Code to reproduce all analyses, tables, and figures in "Accounting for motion in fMRI: What part of the spectrum are we characterizing in autism?"
-
To document the data loss and biases introduced by common motion exclusion practices in functional connectivity research
-
To introduce a framework to treat excluded scans as a missing data problem. We use doubly robust targeted minimum loss based estimation (DRTMLE) with an ensemble of machine learning algorithms to address these data losses and the resulting biases.
-
covariate_figures.Rmd - code used to run all analyses in sections 2.1.3 Study Sample to 2.2.4 Functional connectivity as a function of phenotypes. Outputs:
- Table 1: Socio-demographic characteristics of complete predictor cases.
- Fig 3: Motion quality control leads to dramatic reductions in sample size.
- Fig 4: rs-fMRI exclusion probability changes with phenotype and age.
- Fig 5: Participants with usable rs-fMRI data differed from participants with unusable rsfMRI data.
- Table S2: Summary of Mann-Whitney U tests comparing included and excluded participants using the lenient motion QC and stratified by primary diagnosis.
- Table S3: Summary of Mann-Whitney U tests comparing included and excluded participants using the strict motion QC and stratified by primary diagnosis.
- Fig 6: Some covariates related to rs-fMRI exclusion probability are also related to functional connectivity.
-
DeconfoundGroupDifference_Tutorial.Rmd - Tutorial described in section 2.3.1 Theory: Deconfounded group difference, which simulates a variable Wc that drives the confounding between data usability (Δ) and functional connectivity (Y) and then shows how DRTMLE can adjust for this confounding. Output:
- Fig. 2: Illustration of the improvement in functional connectivity from DRTMLE compared to the naive approach from a single simulated dataset.
-
QC_Impacts_Analysis_singleseed_cb.R - R code to run the entire DRTMLE procedure for a single seed as described in section 2.3.2 Application: Deconfounded group difference in the KKI Dataset. This includes motor overflow imputation, estimation of the propensity model, estimation of 153 outcome models, and application of DRTMLE to 153 functional connectivity edges.
-
QC_Impacts_loopSeeds.sh - Loops through seeds, creates a copy of QC_Impacts_Analysis_singleseed.sh, and replaces "seedID" with a numeric value.
-
QC_Impacts_DRTMLE_Table_CirclePlotsWhiteBG.Rmd - Code used to remove black background from screenshots of the 18 signal components saved in Mango, average DRTMLE group means, group differences, and z-statistics across all 400 seeds. Outputs:
- Fig. 7: The DRTMLE deconfounded group difference revealed more extensive differences than the naıve approach.

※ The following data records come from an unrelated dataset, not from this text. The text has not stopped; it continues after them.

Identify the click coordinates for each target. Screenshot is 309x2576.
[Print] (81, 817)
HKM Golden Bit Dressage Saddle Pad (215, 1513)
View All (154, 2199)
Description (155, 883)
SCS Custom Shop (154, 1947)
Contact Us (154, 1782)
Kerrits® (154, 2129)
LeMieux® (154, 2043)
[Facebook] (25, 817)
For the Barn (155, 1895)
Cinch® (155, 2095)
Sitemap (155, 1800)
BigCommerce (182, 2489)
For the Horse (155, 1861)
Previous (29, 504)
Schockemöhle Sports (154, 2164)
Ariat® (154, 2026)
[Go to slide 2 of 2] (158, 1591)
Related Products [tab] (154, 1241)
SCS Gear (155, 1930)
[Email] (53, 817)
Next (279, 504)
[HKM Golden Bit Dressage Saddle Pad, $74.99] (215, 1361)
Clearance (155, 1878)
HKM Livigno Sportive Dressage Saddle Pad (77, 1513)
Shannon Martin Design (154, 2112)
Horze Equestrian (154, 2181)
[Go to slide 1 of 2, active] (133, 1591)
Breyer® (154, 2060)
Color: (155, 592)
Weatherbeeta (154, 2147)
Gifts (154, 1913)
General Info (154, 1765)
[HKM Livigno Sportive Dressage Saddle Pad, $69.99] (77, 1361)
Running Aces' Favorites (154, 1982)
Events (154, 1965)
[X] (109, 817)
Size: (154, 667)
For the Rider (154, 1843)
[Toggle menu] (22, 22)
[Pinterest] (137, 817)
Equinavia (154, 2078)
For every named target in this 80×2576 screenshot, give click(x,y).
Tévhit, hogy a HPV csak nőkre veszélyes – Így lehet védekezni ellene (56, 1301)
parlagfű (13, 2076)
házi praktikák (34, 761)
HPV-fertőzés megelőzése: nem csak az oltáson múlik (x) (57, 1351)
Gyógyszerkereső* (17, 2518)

- Fig. S2: Comparison of edges showing a group difference using the naive and DRTMLE approaches at FDR=0.05.
- Table S3: Summary of edges for which DRTMLE indicated a group difference at FDR=0.20.
-
QC_Impacts_Plots_PropensitiesOutcome.R - R code to calculate the correlation between the mean ASD-TD z-statistic from DRTMLE for the two sets of 200 seeds, to compare the number of significant edges indicated by DRTMLE for the two sets of 200 seeds, to calculate Cohen's D for the naive ASD-TD differences, to plot the modified partial correlations, naive means, and DRTMLE means for the nine components with the smallest DRTMLE p-values, and to visualize the missingness of the initial dataset. Outputs:
- Fig. S1: Missingness of socio-demographic and behavioral variables in the initial dataset.
- Fig. S3: Plots of modified partial correlations, naive means, and DRTMLE means for the nine components with smallest DRTMLE p-values.